Fortinbras erroneously argues that we should review the district courts determination de novo as it purportedly involved an interpretation of the settlement agreement and the plan of distribution. In fact, the district courts decision did not rest on an interpretation of the settlement or the plan of distribution. Had Fortinbras satisfied the district court that it had in fact engaged in TFM-related interest-rate swaps with Credit Suisse, its claims would presumably have been approved. What Fortinbras instead challenges is the district courts conclusion that the purported trades did not occur. This is thus a challenge to the distribution of settlement funds, which this Court reviews for abuse of discretion. In re Holocaust Victim Assets Litig., 424 F.3d 132, 146 (2d Cir. 2005). And, with regard to factual findings, a district court only abuses its discretion when its conclusions are clearly erroneous. Id. (quoting Zervos v. Verizon N.Y., Inc., 252 F.3d 163, 169 (2d Cir. 2001)).
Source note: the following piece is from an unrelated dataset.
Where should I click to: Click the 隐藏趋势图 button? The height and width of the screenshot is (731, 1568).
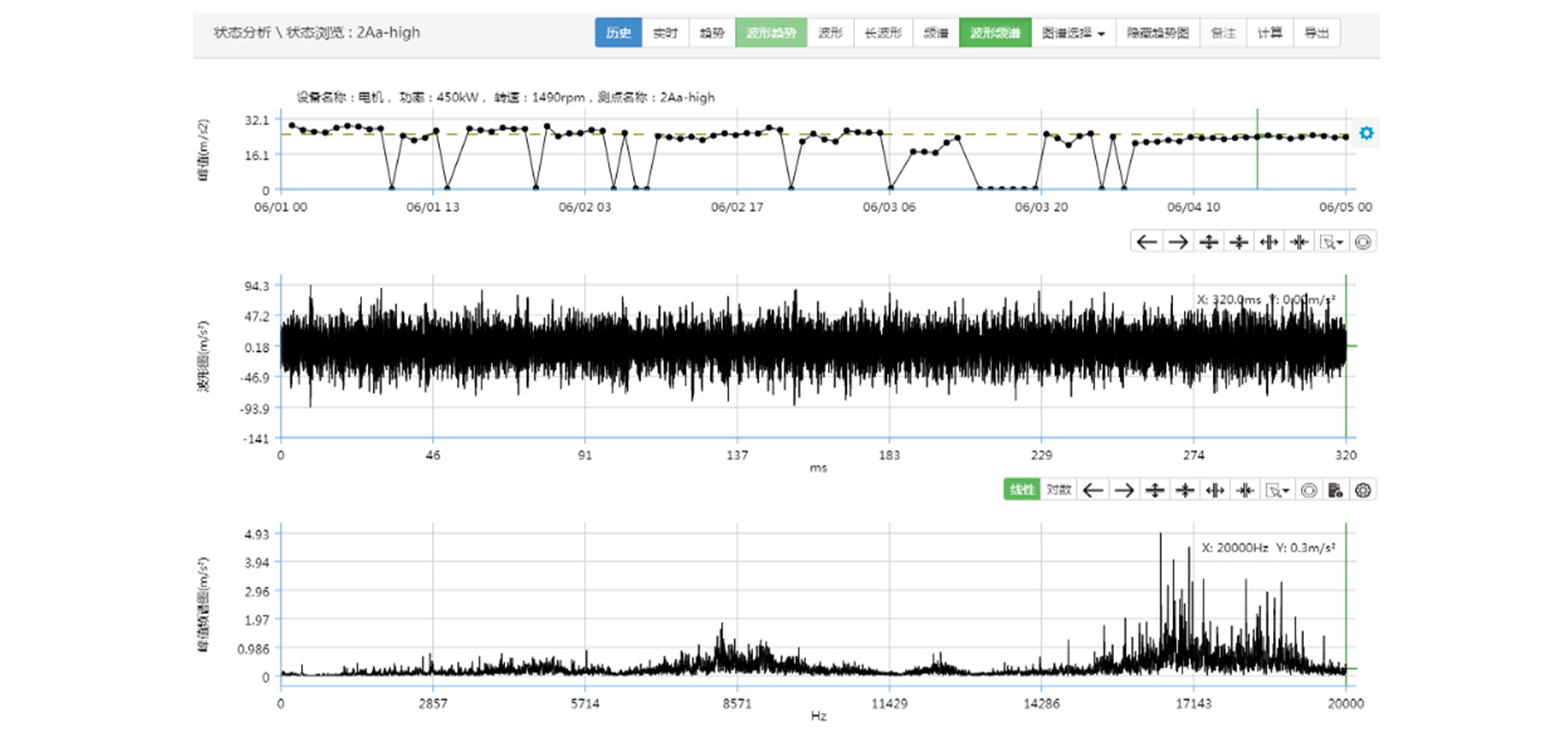pos(1158,33)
We discern no clear error here. Fortinbras has submitted documents that show that it collaborated with Credit Suisse to create an index that tracked the value of a hypothetical portfolio of interest rate swaps. But for essentially the reasons stated by the district court, we agree that the documents submitted by Fortinbras fail to demonstrate that it actually purchased the products that would make this hypothetical portfolio real. Further, Fortinbrass purported counterparty in these transactions, Credit Suisse, could not identify any such transactions with Fortinbras in its records. Fortinbras has had ample opportunity to demonstrate to the Claims Administrator and the district court that these trades took place. Fortinbras has not done so; nor has it met the high bar for showing the district courts factual findings were clearly erroneous. As a result, there is no abuse of discretion.

We have considered Fortinbrass remaining arguments and find them to be without merit. Accordingly, we AFFIRM the order of the district court.